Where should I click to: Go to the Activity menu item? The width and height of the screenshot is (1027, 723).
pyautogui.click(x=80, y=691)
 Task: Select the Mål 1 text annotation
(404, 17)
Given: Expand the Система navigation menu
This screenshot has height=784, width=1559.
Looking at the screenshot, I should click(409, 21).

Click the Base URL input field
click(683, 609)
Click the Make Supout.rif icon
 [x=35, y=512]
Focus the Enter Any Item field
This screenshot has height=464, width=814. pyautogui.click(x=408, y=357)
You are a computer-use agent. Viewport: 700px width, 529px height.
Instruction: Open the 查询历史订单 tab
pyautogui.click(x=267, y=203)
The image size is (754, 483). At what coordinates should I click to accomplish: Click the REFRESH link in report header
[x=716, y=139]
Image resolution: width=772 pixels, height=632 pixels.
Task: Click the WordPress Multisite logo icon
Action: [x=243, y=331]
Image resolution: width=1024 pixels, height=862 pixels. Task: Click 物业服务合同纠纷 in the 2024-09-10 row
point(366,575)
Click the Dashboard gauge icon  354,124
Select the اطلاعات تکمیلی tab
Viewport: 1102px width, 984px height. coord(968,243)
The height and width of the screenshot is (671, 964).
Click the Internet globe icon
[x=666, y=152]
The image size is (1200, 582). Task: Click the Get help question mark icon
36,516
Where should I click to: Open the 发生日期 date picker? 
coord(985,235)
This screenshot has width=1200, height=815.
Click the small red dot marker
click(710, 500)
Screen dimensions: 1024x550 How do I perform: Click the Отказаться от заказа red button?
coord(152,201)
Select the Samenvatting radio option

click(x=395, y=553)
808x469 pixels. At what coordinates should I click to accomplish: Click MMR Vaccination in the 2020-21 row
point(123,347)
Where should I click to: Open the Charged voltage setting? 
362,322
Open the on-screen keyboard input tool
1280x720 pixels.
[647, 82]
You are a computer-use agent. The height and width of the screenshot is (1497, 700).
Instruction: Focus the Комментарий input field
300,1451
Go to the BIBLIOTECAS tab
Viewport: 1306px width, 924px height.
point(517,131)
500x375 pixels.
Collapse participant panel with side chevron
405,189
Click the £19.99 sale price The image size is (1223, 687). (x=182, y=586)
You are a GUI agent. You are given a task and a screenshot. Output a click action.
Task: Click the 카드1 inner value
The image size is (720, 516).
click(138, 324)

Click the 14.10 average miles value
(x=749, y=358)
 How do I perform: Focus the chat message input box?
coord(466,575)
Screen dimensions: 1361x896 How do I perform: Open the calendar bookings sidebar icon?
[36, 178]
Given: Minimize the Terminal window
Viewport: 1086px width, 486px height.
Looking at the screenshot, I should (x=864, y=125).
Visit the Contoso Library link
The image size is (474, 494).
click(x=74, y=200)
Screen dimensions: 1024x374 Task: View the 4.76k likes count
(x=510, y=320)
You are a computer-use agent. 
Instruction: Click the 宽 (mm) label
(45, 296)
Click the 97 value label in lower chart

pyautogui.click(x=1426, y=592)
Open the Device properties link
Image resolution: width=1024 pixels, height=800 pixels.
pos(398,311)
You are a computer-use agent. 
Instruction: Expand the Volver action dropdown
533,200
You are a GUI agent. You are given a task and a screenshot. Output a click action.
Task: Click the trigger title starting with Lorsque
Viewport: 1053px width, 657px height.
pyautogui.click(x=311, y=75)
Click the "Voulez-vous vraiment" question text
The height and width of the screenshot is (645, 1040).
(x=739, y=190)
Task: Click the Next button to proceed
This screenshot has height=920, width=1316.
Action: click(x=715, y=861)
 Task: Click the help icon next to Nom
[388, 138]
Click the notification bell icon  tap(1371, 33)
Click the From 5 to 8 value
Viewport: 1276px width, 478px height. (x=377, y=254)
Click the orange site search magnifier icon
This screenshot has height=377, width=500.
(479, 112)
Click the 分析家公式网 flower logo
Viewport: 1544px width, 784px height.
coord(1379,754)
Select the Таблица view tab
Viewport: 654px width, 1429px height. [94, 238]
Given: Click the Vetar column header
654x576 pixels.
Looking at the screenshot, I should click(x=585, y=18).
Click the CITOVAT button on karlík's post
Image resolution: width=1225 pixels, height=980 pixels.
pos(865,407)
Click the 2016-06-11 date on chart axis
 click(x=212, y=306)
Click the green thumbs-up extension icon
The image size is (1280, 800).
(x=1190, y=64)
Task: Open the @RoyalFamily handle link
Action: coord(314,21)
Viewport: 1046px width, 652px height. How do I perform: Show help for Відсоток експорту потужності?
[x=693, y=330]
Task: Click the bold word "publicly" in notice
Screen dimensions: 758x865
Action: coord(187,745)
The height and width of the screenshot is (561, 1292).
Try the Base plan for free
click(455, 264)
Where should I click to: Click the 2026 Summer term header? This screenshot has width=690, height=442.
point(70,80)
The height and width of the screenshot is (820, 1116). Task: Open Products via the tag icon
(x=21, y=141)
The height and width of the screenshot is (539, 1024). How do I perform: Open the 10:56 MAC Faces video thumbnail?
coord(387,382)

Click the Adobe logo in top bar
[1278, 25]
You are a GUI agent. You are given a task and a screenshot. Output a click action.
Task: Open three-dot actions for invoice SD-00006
·····
» **Exercise prompt**: Would you set down all of the entries again, word for word?

» **Answer space**:
Where should I click to: Go to the Activity menu item? The width and height of the screenshot is (1027, 723).
pyautogui.click(x=80, y=691)
 Task: Select the Mål 1 text annotation
(404, 17)
Given: Expand the Система navigation menu
This screenshot has height=784, width=1559.
Looking at the screenshot, I should click(409, 21).

Click the Base URL input field
click(683, 609)
Click the Make Supout.rif icon
 [x=35, y=512]
Focus the Enter Any Item field
This screenshot has height=464, width=814. pyautogui.click(x=408, y=357)
You are a computer-use agent. Viewport: 700px width, 529px height.
Instruction: Open the 查询历史订单 tab
pyautogui.click(x=267, y=203)
The image size is (754, 483). At what coordinates should I click to accomplish: Click the REFRESH link in report header
[x=716, y=139]
Image resolution: width=772 pixels, height=632 pixels.
Task: Click the WordPress Multisite logo icon
Action: [x=243, y=331]
Image resolution: width=1024 pixels, height=862 pixels. Task: Click 物业服务合同纠纷 in the 2024-09-10 row
point(366,575)
Click the Dashboard gauge icon  354,124
Select the اطلاعات تکمیلی tab
Viewport: 1102px width, 984px height. coord(968,243)
The height and width of the screenshot is (671, 964).
Click the Internet globe icon
[x=666, y=152]
The image size is (1200, 582). Task: Click the Get help question mark icon
36,516
Where should I click to: Open the 发生日期 date picker? 
coord(985,235)
This screenshot has width=1200, height=815.
Click the small red dot marker
click(710, 500)
Screen dimensions: 1024x550 How do I perform: Click the Отказаться от заказа red button?
coord(152,201)
Select the Samenvatting radio option

click(x=395, y=553)
808x469 pixels. At what coordinates should I click to accomplish: Click MMR Vaccination in the 2020-21 row
point(123,347)
Where should I click to: Open the Charged voltage setting? 
362,322
Open the on-screen keyboard input tool
1280x720 pixels.
[647, 82]
You are a computer-use agent. The height and width of the screenshot is (1497, 700).
Instruction: Focus the Комментарий input field
300,1451
Go to the BIBLIOTECAS tab
Viewport: 1306px width, 924px height.
point(517,131)
500x375 pixels.
Collapse participant panel with side chevron
405,189
Click the £19.99 sale price The image size is (1223, 687). (x=182, y=586)
You are a GUI agent. You are given a task and a screenshot. Output a click action.
Task: Click the 카드1 inner value
The image size is (720, 516).
click(138, 324)

Click the 14.10 average miles value
(x=749, y=358)
 How do I perform: Focus the chat message input box?
coord(466,575)
Screen dimensions: 1361x896 How do I perform: Open the calendar bookings sidebar icon?
[36, 178]
Given: Minimize the Terminal window
Viewport: 1086px width, 486px height.
Looking at the screenshot, I should (x=864, y=125).
Visit the Contoso Library link
The image size is (474, 494).
click(x=74, y=200)
Screen dimensions: 1024x374 Task: View the 4.76k likes count
(x=510, y=320)
You are a computer-use agent. 
Instruction: Click the 宽 (mm) label
(45, 296)
Click the 97 value label in lower chart

pyautogui.click(x=1426, y=592)
Open the Device properties link
Image resolution: width=1024 pixels, height=800 pixels.
pos(398,311)
You are a computer-use agent. 
Instruction: Expand the Volver action dropdown
533,200
You are a GUI agent. You are given a task and a screenshot. Output a click action.
Task: Click the trigger title starting with Lorsque
Viewport: 1053px width, 657px height.
pyautogui.click(x=311, y=75)
Click the "Voulez-vous vraiment" question text
The height and width of the screenshot is (645, 1040).
(x=739, y=190)
Task: Click the Next button to proceed
This screenshot has height=920, width=1316.
Action: click(x=715, y=861)
 Task: Click the help icon next to Nom
[388, 138]
Click the notification bell icon  tap(1371, 33)
Click the From 5 to 8 value
Viewport: 1276px width, 478px height. (x=377, y=254)
Click the orange site search magnifier icon
This screenshot has height=377, width=500.
(479, 112)
Click the 分析家公式网 flower logo
Viewport: 1544px width, 784px height.
coord(1379,754)
Select the Таблица view tab
Viewport: 654px width, 1429px height. [94, 238]
Given: Click the Vetar column header
654x576 pixels.
Looking at the screenshot, I should click(x=585, y=18).
Click the CITOVAT button on karlík's post
Image resolution: width=1225 pixels, height=980 pixels.
pos(865,407)
Click the 2016-06-11 date on chart axis
 click(x=212, y=306)
Click the green thumbs-up extension icon
The image size is (1280, 800).
(x=1190, y=64)
Task: Open the @RoyalFamily handle link
Action: coord(314,21)
Viewport: 1046px width, 652px height. How do I perform: Show help for Відсоток експорту потужності?
[x=693, y=330]
Task: Click the bold word "publicly" in notice
Screen dimensions: 758x865
Action: coord(187,745)
The height and width of the screenshot is (561, 1292).
Try the Base plan for free
click(455, 264)
Where should I click to: Click the 2026 Summer term header? This screenshot has width=690, height=442.
point(70,80)
The height and width of the screenshot is (820, 1116). Task: Open Products via the tag icon
(x=21, y=141)
The height and width of the screenshot is (539, 1024). How do I perform: Open the 10:56 MAC Faces video thumbnail?
coord(387,382)

Click the Adobe logo in top bar
[1278, 25]
You are a GUI agent. You are given a task and a screenshot. Output a click action.
Task: Open three-dot actions for invoice SD-00006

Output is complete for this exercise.